▶ **Reading text**
Larsch, J., & Baier, H. (2018). Biological motion as an innate perceptual mechanism driving social affiliation. Current Biology, 28(22), 3523-3532.e4. doi:10.1016/j.cub.2018.09.014.


Zitierlink: https://hdl.handle.net/21.11116/0000-0003-6EFE-5
Zusammenfassung
Collective behavior, such as shoaling in teleost fish, is driven by the perceptual recognition of conspecific animals. Because social interactions are mutual, it has been difficult to disentangle the exact sensory cues that trigger affiliation in the first place from those that are emitted by receptive and responsive shoal mates. Here, we overcome this challenge in a virtual reality assay in zebrafish. We discovered that simple visual features of conspecific biological motion provide a potent shoaling cue. Individual juvenile fish shoal for hours with circular black dots projected onto a screen, provided these virtual objects mimic the characteristic kinetics of zebrafish swim bouts. Other naturalistic cues previously implicated in shoaling, such as fish-like shape, pigmentation pattern, or non -visual sensory modalities are not required. During growth, the animals' stimulus preferences shift gradually, matching self-like kinetics, and this tuning exists even in fish raised in isolation. Virtual group interactions and our multi-agent model implementation of this perceptual mechanism demonstrate that kinetic cues can drive assortative shoaling, a phenomenon commonly observed in field studies. Coordinated behavior can emerge from autonomous interactions, such as collective odor avoidance in Drosophila, or from reciprocal interactions, such as the codified turn-taking in wren duet singing. We found that individual zebrafish shoal autonomously without evidence for a reciprocal choreography. Our results reveal individual-level, innate perceptual rules of engagement in mutual affiliation and provide experimental access to the neural mechanisms of social recognition.

▶ **Exercise set**
1. Decide whether each statement agrees with the zebrafish shoaling abstract. Answer yes or no, and quote the deciding words from the abstract.
(a) Juvenile fish shoaled with projected black dots only when the dots mimicked the kinetics of zebrafish swim bouts.
(b) A fish-like shape is required for shoaling to occur.
(c) Fish raised in isolation showed no tuning of their stimulus preferences.
2. According to the zebrafish shoaling abstract, why had it been hard to separate the cues that first trigger affiliation from the cues given off by shoal mates?

▶ **Data**
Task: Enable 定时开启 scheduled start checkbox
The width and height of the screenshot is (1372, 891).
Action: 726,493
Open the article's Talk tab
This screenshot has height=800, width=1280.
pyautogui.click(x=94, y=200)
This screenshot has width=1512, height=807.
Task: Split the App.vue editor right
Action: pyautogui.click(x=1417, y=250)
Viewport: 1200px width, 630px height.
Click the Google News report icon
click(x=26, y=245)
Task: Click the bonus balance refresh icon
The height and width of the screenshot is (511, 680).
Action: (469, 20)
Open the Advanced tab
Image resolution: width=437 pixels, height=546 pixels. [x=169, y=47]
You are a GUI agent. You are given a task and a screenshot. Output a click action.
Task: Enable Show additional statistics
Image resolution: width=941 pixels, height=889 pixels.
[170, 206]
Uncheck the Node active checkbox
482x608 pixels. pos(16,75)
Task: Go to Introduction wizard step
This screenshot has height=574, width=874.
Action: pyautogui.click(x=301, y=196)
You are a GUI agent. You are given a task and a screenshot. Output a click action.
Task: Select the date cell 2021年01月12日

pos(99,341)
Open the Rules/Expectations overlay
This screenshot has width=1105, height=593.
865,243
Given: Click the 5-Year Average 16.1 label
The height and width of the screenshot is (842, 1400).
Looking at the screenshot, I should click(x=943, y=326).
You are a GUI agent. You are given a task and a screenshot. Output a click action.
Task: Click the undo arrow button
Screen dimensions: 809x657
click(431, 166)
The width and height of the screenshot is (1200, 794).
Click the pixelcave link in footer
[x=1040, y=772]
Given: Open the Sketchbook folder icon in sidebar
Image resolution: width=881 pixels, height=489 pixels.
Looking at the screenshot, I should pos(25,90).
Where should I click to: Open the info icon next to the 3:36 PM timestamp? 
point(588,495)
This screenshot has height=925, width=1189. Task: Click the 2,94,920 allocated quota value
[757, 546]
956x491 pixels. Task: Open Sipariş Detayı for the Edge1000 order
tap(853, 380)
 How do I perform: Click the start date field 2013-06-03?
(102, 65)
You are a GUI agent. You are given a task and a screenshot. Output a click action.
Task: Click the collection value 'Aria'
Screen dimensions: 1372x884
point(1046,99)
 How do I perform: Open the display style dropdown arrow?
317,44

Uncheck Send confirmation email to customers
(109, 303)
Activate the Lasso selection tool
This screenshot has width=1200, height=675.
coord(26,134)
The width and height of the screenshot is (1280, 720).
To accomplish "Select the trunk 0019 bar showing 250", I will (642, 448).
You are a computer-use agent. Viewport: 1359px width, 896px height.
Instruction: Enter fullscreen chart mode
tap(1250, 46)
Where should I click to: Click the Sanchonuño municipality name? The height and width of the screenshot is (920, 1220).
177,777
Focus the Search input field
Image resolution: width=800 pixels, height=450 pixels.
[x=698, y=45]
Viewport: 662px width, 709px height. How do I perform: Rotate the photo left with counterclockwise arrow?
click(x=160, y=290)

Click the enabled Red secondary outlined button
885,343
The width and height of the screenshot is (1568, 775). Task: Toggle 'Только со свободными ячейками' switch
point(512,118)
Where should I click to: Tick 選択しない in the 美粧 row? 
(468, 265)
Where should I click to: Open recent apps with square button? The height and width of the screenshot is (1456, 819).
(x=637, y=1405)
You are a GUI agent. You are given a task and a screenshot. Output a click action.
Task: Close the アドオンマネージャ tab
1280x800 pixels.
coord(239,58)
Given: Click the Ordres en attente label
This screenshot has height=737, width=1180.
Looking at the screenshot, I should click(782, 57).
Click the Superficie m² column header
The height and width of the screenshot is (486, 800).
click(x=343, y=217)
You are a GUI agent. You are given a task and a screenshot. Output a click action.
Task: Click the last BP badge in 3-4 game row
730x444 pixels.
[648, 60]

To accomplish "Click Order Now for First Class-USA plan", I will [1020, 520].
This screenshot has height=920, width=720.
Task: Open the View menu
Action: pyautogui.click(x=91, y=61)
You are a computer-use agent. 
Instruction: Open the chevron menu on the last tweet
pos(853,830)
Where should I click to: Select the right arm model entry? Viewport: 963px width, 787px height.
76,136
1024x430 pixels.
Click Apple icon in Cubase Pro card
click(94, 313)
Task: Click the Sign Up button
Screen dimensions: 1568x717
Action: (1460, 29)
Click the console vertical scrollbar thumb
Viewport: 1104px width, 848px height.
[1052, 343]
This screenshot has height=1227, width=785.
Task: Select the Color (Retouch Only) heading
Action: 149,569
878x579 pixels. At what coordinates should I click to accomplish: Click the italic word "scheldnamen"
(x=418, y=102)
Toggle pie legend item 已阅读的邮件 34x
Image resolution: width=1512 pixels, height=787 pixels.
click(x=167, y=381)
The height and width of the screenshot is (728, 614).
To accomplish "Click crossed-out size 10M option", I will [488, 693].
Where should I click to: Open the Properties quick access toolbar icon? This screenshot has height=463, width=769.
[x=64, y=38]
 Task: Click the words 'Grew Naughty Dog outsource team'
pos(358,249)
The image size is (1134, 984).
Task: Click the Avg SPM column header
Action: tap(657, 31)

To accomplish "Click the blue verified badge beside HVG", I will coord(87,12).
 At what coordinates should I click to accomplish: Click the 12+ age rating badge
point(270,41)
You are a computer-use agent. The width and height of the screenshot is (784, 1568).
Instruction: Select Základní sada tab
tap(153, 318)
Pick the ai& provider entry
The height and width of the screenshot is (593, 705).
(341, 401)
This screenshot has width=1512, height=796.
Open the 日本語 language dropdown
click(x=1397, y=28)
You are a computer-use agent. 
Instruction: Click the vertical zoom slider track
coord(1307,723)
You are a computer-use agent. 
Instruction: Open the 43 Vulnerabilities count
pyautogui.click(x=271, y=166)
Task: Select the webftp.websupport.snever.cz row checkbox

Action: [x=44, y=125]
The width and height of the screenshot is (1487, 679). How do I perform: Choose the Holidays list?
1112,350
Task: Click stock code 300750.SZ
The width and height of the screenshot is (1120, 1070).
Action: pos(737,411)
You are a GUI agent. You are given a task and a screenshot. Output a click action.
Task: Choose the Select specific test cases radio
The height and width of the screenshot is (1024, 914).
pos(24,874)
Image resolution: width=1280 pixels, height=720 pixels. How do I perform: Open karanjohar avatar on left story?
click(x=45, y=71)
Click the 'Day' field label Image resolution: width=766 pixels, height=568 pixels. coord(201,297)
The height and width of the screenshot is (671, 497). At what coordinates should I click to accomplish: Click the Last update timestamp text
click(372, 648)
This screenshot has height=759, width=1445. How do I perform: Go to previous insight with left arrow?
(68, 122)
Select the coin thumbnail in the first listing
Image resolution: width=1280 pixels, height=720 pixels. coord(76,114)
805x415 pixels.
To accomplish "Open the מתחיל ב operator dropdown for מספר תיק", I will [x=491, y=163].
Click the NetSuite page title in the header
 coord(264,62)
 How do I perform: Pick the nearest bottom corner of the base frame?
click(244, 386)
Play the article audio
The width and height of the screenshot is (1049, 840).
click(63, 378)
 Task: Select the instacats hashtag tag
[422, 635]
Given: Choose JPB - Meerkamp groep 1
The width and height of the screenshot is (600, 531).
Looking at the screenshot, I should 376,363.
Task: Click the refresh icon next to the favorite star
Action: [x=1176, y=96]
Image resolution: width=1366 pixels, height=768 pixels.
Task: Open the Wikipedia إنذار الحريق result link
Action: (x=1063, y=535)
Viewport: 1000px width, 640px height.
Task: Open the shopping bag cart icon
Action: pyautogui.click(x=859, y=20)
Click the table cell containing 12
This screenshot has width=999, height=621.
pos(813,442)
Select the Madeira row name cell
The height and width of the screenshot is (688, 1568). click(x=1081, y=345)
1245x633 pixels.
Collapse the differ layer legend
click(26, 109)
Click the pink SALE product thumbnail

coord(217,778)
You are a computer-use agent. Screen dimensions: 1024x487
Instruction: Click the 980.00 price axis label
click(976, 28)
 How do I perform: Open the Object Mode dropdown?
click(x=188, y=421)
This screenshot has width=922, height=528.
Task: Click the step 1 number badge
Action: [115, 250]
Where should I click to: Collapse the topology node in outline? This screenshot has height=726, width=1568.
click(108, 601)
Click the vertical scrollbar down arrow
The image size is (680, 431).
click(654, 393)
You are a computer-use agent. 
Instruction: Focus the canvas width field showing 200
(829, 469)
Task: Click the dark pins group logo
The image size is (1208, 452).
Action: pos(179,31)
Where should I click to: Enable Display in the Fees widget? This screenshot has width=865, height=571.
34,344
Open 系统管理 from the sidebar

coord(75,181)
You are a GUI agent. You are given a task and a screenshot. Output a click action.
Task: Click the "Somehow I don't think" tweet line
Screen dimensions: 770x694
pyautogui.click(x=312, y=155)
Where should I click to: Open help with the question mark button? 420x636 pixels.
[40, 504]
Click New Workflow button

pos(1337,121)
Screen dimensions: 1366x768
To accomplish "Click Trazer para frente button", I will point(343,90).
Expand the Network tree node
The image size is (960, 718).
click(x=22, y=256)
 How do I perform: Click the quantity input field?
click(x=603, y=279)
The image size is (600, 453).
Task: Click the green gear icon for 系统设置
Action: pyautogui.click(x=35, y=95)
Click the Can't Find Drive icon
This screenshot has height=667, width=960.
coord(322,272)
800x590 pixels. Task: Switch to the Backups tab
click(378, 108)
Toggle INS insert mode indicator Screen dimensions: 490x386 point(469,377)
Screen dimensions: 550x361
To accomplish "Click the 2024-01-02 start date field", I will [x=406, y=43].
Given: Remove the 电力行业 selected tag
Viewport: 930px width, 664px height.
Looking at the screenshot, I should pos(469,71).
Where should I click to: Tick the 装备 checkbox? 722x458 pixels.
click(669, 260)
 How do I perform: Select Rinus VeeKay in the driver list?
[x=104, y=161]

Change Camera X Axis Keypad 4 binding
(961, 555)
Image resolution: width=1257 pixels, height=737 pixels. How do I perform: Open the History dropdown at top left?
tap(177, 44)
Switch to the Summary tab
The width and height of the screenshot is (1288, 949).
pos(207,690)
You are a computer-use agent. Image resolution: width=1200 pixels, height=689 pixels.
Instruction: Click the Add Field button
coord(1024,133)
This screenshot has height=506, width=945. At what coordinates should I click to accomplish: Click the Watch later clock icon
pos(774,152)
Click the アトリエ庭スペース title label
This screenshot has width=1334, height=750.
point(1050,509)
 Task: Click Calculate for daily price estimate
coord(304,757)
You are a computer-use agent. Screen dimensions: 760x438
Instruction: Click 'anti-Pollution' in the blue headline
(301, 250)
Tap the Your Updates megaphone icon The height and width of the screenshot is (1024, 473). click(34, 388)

▶ **Solutions to the problems**
1.
(a) Yes: "provided these virtual objects mimic the characteristic kinetics of zebrafish swim bouts"
(b) No: "Other naturalistic cues previously implicated in shoaling, such as fish-like shape, pigmentation pattern, or non -visual sensory modalities are not required."
(c) No: "this tuning exists even in fish raised in isolation"

2. Social interactions are mutual. As a result, the cues that first trigger affiliation get mixed up with the cues emitted by shoal mates that are themselves receptive and responsive.